◆ AVAILABLE RECORDS ◆
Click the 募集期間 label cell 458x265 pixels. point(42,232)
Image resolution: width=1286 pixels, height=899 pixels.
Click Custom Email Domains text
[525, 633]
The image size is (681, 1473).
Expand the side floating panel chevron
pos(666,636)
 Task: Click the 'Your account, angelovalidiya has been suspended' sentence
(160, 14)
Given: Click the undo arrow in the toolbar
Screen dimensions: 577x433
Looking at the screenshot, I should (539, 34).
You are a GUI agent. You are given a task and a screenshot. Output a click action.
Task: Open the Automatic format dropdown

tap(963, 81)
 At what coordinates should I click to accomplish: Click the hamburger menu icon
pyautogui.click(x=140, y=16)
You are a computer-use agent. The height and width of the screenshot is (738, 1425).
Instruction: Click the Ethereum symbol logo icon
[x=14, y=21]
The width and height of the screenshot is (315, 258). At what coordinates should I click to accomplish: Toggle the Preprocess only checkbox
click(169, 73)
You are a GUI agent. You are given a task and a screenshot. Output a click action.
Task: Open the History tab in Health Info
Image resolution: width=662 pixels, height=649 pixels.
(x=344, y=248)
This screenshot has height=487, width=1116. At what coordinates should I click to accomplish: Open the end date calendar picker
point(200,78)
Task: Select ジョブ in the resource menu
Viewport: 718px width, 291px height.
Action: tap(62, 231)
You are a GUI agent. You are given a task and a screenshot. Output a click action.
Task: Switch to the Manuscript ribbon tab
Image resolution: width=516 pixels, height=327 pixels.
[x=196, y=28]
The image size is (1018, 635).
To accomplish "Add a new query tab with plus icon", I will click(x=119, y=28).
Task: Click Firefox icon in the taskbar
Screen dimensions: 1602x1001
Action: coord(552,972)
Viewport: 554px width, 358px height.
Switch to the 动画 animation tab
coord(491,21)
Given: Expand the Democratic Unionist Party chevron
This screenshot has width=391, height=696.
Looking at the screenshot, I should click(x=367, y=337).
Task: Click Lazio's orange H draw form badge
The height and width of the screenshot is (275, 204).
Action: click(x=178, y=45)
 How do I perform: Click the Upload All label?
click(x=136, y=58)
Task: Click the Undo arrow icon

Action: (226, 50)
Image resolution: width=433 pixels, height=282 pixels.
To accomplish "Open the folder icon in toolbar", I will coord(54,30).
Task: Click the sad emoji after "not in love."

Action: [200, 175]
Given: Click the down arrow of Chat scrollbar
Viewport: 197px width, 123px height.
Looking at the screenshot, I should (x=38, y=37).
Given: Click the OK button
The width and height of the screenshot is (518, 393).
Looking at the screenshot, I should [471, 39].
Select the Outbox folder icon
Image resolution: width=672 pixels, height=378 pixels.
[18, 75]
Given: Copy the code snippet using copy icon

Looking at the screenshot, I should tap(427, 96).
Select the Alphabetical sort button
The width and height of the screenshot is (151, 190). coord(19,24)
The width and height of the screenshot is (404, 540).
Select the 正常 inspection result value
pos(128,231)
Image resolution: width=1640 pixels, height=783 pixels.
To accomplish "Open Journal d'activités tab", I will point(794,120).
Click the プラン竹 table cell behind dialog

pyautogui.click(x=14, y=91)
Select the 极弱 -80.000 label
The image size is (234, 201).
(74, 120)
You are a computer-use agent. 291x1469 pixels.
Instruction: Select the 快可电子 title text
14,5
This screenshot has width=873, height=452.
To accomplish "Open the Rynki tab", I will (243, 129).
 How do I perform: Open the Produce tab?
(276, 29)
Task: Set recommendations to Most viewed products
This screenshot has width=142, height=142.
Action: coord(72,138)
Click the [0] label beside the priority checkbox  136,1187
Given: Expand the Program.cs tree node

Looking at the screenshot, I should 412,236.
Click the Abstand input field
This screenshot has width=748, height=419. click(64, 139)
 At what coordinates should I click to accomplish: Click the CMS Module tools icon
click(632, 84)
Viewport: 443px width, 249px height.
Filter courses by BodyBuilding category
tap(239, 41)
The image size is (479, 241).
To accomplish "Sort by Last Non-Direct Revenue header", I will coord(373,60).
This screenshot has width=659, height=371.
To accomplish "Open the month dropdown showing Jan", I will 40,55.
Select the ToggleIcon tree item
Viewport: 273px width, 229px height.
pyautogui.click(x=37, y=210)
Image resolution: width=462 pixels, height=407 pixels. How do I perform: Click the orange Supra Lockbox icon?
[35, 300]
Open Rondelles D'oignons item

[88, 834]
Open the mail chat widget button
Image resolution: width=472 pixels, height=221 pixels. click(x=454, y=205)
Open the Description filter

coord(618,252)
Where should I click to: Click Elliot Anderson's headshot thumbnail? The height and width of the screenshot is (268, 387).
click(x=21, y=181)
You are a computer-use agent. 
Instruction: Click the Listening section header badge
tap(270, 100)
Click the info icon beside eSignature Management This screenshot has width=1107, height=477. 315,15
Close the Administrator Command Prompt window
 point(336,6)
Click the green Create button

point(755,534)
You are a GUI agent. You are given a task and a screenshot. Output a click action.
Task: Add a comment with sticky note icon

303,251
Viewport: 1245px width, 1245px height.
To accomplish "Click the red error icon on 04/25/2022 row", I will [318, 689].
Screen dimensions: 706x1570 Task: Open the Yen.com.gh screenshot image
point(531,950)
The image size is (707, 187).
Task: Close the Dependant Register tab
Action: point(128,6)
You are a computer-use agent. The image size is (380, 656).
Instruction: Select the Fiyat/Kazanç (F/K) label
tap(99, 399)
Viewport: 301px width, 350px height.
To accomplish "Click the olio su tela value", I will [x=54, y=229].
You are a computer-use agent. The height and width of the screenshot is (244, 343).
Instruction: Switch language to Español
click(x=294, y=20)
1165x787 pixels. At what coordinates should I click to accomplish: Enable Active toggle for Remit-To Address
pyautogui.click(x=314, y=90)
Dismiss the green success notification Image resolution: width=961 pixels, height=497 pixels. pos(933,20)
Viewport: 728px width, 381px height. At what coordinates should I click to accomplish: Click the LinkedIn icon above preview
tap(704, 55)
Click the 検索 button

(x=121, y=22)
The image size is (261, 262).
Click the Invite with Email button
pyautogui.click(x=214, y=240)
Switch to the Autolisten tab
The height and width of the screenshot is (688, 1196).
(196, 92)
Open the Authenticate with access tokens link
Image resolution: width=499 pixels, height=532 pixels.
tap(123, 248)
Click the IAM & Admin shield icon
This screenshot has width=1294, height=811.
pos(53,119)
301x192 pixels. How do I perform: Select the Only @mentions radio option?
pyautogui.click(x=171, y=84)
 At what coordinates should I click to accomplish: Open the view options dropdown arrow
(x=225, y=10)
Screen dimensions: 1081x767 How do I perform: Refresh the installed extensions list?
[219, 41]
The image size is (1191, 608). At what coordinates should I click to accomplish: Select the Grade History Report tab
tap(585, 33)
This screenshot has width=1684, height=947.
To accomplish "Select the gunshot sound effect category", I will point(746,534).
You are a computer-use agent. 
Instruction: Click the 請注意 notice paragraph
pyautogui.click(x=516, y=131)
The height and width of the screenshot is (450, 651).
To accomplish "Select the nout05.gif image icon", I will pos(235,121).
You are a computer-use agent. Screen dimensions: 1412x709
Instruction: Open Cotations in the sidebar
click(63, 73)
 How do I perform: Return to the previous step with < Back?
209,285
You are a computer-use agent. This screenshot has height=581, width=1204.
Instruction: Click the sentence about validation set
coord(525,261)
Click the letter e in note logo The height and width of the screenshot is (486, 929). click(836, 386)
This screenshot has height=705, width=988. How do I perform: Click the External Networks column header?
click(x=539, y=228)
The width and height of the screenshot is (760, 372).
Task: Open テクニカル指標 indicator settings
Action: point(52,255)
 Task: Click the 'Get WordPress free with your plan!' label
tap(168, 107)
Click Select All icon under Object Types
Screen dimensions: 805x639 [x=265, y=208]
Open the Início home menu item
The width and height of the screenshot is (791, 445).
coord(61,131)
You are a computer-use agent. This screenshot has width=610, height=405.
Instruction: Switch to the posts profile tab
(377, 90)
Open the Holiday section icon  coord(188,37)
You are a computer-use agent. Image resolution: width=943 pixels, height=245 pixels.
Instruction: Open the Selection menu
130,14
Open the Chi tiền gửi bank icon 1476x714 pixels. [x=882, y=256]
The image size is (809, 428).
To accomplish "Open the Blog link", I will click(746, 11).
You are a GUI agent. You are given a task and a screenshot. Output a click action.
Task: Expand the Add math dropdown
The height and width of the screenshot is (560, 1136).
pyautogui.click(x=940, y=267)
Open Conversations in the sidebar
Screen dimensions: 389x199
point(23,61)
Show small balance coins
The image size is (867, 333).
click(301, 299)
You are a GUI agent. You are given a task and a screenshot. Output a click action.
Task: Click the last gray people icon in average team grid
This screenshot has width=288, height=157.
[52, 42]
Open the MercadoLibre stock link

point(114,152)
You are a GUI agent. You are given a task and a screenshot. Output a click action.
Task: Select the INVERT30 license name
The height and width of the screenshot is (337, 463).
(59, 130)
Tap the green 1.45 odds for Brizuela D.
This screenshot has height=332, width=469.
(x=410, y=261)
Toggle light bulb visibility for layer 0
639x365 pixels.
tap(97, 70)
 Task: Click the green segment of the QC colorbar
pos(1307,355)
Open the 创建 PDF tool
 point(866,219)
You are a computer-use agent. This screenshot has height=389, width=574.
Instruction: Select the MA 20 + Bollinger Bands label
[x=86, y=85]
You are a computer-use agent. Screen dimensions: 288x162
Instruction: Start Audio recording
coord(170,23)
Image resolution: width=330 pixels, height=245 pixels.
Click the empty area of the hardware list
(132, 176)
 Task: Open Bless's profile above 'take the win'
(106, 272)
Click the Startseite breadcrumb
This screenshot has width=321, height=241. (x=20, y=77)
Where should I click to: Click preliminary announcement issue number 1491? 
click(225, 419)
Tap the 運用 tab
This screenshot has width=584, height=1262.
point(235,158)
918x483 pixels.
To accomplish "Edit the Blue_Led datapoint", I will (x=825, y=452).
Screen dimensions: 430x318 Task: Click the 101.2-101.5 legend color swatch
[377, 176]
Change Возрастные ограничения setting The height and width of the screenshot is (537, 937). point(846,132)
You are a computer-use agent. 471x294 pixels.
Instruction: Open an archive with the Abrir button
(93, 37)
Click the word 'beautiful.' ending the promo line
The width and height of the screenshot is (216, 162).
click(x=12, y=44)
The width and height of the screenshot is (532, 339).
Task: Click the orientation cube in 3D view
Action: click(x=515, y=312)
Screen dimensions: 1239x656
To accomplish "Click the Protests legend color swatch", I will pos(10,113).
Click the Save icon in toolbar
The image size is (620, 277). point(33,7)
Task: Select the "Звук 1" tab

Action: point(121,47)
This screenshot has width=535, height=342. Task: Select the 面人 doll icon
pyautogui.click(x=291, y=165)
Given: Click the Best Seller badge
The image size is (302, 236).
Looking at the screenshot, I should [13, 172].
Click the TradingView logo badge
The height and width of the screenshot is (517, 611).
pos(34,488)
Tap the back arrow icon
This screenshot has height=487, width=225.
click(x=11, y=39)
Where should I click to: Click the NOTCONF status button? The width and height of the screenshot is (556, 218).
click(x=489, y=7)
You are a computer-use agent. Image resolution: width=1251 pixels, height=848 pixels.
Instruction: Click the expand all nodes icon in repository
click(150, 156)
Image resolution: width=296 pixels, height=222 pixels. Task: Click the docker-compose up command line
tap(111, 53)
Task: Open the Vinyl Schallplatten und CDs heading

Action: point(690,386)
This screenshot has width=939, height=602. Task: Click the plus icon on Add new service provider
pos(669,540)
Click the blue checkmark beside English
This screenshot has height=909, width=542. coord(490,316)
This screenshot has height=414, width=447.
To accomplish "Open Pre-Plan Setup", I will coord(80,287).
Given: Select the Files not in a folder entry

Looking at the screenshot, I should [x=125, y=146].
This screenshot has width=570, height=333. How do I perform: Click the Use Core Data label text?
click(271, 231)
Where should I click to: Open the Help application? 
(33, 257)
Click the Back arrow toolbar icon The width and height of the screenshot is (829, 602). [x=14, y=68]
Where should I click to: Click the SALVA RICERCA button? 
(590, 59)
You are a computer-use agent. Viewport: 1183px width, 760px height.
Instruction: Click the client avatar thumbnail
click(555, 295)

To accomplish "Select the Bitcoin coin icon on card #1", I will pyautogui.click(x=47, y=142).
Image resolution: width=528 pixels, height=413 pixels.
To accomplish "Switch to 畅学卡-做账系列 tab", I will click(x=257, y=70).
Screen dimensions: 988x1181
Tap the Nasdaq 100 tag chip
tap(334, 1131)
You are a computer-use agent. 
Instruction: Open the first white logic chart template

◆ WHAT THE TASK REQUIRES ◆
The range runs from the line with "Click the word" up to and including the line with "Given: Click the Best Seller badge" in the listing above; please write out exactly those lines and nothing more.

◆ EXERCISE SOLUTION ◆
Click the word 'beautiful.' ending the promo line
The width and height of the screenshot is (216, 162).
click(x=12, y=44)
The width and height of the screenshot is (532, 339).
Task: Click the orientation cube in 3D view
Action: click(x=515, y=312)
Screen dimensions: 1239x656
To accomplish "Click the Protests legend color swatch", I will pos(10,113).
Click the Save icon in toolbar
The image size is (620, 277). point(33,7)
Task: Select the "Звук 1" tab

Action: point(121,47)
This screenshot has width=535, height=342. Task: Select the 面人 doll icon
pyautogui.click(x=291, y=165)
Given: Click the Best Seller badge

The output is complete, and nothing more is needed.